Serbia Plans to Index New Dinar Debt to Ensure Budget Liquidity

Serbia plans to issue new six-month dinar debt this month and link it either to inflation or the euro to ensure smooth financing of its 2010 budget, Finance Minister Diana Dragutinovic said.

With dinar-denominated debt issues undersold and yields on the rise since June this year, the government needs to raise another 20 billion dinars ($248.17 million) to 25 billion dinars for liquidity financing of the budget.

“I want to be sure when it comes to the liquidity of the budget,” Dragutinovic said in a telephone interview. “The first option I am looking at, if possible at all, is to index the debt to inflation.”

Her preference for inflation-indexed debt is motivated by “dinarization” efforts designed to increase the share of the dinar in all banking transactions, still dominated by the euro.

Serbia’s consumer price inflation is seen at 9.6 percent in November, up from 8.9 percent in October and above the central bank’s target of 4 percent to 8 percent at the end of the year.

Linking the new debt to the euro “is my last option,” Dragutinovic said, adding that her ministry is also looking into linking the debt to “a trigger, such as a certain depreciation level of the dinar.”

The Finance Ministry will decide early next week, she said.

The government is expected to approve new debt issues at its session on Dec. 16, allowing the Treasury to call two new debt auctions on Dec. 22 and Dec. 29, the head of the Debt Management Agency Branislav Toncic told Bloomberg News.

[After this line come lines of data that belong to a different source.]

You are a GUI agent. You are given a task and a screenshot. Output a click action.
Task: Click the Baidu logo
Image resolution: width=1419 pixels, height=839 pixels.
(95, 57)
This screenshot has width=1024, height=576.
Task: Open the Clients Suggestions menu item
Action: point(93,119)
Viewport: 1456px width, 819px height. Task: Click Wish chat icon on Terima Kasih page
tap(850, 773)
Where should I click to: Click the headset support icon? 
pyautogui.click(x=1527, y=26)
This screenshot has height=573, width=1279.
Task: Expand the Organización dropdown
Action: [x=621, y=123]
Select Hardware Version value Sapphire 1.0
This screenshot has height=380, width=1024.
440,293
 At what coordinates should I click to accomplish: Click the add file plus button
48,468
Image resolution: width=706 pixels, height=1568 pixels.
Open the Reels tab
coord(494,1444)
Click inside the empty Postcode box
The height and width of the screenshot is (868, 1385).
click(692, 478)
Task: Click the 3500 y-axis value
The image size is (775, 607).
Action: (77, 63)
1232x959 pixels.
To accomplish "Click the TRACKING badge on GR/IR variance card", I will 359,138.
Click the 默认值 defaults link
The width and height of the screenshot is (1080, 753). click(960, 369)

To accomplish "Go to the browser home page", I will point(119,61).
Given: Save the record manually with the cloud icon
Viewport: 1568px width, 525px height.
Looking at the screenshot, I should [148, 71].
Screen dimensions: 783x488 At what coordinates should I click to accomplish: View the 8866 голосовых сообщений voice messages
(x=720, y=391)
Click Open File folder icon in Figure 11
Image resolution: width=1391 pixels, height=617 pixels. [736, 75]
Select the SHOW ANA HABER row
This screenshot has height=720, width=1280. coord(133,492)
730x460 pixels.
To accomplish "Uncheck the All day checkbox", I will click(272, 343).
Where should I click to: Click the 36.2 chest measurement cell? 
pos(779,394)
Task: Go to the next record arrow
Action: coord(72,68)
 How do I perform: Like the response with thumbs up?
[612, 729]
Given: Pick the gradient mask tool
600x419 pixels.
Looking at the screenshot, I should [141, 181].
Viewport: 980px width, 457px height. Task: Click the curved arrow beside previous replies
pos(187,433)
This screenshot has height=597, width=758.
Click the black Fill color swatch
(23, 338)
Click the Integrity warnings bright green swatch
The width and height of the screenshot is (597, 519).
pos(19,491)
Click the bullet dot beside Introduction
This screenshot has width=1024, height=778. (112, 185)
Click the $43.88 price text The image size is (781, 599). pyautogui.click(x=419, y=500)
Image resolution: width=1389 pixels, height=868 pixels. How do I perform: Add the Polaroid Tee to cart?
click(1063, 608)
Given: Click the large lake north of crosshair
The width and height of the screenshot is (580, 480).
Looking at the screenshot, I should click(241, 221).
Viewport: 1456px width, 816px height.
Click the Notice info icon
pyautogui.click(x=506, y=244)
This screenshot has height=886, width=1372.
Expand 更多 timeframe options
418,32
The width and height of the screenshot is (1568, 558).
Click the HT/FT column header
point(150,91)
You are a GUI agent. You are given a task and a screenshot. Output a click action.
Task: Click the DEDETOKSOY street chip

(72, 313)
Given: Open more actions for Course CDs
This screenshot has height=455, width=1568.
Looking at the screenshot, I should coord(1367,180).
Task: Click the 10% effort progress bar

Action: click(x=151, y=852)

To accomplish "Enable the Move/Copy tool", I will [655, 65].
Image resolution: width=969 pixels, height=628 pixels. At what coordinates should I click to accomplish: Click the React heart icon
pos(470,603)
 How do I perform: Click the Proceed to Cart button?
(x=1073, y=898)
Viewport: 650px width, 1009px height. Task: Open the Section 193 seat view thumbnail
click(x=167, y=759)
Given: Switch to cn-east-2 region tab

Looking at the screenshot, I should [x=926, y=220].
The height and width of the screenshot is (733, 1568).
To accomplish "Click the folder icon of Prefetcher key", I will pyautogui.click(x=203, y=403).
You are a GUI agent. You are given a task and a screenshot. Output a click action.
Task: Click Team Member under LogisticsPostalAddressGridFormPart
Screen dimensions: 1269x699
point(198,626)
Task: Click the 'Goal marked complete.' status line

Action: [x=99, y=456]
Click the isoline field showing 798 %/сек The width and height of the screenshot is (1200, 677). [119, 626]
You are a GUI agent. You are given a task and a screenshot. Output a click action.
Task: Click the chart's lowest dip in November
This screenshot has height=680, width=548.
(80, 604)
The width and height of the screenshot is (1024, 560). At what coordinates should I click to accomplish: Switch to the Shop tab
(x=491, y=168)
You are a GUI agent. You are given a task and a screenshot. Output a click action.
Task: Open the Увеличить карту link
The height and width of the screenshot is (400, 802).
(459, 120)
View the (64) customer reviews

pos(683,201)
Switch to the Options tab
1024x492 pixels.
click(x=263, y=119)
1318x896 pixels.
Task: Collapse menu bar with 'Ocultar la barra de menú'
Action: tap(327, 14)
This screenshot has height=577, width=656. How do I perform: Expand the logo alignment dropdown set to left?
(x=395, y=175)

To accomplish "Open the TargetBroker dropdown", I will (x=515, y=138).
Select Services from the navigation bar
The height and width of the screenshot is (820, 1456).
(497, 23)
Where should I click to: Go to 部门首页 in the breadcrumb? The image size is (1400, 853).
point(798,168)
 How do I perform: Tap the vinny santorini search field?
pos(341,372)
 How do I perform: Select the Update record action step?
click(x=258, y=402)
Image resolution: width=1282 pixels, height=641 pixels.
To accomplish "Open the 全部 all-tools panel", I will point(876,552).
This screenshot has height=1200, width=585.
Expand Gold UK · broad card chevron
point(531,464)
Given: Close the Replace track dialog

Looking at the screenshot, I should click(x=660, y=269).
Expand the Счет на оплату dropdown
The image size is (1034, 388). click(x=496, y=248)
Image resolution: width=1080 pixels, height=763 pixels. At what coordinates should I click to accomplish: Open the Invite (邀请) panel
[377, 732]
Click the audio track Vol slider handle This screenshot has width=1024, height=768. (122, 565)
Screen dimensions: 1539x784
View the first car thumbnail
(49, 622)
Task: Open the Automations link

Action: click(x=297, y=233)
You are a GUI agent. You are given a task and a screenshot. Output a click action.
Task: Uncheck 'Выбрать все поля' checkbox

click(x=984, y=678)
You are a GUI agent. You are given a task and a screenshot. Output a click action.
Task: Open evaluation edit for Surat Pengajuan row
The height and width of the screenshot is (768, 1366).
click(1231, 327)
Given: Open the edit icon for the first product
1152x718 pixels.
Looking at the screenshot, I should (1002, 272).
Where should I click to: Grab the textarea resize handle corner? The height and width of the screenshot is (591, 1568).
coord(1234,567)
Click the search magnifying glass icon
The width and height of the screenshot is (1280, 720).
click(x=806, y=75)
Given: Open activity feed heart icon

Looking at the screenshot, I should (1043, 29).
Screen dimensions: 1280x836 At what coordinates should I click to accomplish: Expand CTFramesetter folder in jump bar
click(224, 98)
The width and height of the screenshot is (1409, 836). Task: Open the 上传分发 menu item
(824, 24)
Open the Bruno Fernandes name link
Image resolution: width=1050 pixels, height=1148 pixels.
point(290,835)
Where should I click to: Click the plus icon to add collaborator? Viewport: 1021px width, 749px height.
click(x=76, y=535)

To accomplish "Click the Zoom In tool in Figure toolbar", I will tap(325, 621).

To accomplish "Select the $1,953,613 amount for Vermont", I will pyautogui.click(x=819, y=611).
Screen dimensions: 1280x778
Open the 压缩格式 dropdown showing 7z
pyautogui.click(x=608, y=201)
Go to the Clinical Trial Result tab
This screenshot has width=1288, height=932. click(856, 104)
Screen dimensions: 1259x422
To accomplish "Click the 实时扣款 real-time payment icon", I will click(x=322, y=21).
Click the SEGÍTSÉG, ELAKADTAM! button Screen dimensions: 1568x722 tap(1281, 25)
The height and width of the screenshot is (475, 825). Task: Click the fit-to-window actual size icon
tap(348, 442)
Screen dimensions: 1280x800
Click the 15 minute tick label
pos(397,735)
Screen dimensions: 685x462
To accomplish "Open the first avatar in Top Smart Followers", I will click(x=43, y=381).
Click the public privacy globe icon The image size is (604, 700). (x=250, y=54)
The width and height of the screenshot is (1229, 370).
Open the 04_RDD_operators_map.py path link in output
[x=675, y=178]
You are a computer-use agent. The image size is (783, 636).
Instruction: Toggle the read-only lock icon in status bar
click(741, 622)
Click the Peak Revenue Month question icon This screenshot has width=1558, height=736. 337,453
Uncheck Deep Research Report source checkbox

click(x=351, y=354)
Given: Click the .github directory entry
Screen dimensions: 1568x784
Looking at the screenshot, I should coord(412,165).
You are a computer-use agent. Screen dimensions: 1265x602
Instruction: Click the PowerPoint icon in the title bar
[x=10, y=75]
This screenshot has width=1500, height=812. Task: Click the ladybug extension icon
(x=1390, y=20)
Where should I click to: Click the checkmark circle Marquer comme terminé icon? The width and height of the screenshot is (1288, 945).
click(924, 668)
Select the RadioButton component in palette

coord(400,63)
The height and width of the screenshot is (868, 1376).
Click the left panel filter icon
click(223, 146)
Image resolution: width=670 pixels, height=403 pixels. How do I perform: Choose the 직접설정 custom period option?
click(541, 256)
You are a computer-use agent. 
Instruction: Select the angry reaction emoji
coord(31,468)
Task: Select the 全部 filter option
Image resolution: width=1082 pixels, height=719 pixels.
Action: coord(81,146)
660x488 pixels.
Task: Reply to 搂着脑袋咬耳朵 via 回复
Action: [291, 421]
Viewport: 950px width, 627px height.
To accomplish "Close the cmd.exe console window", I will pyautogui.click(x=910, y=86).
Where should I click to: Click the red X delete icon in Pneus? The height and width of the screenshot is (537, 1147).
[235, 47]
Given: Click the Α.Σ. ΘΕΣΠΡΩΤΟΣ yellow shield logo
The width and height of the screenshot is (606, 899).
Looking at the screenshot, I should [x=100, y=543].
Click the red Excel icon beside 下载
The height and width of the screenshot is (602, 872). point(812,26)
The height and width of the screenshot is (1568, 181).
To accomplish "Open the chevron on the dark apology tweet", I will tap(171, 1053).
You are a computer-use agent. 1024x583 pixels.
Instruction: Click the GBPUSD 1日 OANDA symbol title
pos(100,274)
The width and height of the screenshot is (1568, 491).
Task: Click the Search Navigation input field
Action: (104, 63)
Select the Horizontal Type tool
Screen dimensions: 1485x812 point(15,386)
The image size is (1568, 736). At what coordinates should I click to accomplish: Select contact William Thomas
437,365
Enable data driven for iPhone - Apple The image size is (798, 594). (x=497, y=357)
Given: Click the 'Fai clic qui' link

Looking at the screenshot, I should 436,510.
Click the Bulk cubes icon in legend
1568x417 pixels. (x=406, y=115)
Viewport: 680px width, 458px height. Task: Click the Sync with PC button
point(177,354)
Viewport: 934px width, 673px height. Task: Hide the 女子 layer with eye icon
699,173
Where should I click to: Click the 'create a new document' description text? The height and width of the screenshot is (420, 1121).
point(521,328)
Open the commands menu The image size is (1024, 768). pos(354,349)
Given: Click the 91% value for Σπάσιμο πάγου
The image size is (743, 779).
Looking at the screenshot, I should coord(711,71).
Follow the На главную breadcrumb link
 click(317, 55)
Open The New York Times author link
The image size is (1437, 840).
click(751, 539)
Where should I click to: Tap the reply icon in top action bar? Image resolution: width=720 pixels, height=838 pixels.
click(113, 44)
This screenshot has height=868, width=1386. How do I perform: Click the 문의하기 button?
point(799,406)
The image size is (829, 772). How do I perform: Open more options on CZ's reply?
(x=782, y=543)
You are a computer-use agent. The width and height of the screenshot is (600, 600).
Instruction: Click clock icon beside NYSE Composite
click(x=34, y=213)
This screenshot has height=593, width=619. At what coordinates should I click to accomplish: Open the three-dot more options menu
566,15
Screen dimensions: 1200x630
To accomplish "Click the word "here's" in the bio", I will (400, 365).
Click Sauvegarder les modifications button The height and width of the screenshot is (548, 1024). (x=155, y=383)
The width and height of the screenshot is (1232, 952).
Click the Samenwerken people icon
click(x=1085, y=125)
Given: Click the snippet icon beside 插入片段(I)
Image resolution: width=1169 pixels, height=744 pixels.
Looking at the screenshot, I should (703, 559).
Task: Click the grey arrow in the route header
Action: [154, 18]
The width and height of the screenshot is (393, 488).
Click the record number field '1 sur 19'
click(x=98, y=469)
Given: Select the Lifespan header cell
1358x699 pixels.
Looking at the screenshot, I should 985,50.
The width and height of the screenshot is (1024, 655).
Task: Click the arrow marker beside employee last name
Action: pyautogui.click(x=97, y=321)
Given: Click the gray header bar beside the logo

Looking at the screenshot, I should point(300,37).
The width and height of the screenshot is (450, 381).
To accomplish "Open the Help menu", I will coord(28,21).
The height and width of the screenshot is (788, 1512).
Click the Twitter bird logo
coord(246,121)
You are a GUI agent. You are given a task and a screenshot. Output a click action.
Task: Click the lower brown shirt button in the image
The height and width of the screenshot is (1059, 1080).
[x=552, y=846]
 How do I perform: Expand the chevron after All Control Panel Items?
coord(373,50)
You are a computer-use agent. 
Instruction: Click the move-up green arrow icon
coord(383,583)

The decision to amend the December borrowing calendar came after yields on dinar Treasury bill issues approached 14 percent, still attracting little investor interest amid the central bank’s policy tightening cycle, launched in late August to clamp down on inflation fuelled by soaring food prices and weak dinar.

The National Bank of Serbia raised its benchmark interest rate by a full percentage point to 11.5 percent yesterday, as it tries to make sure inflation returns to the target range at the end of 2011.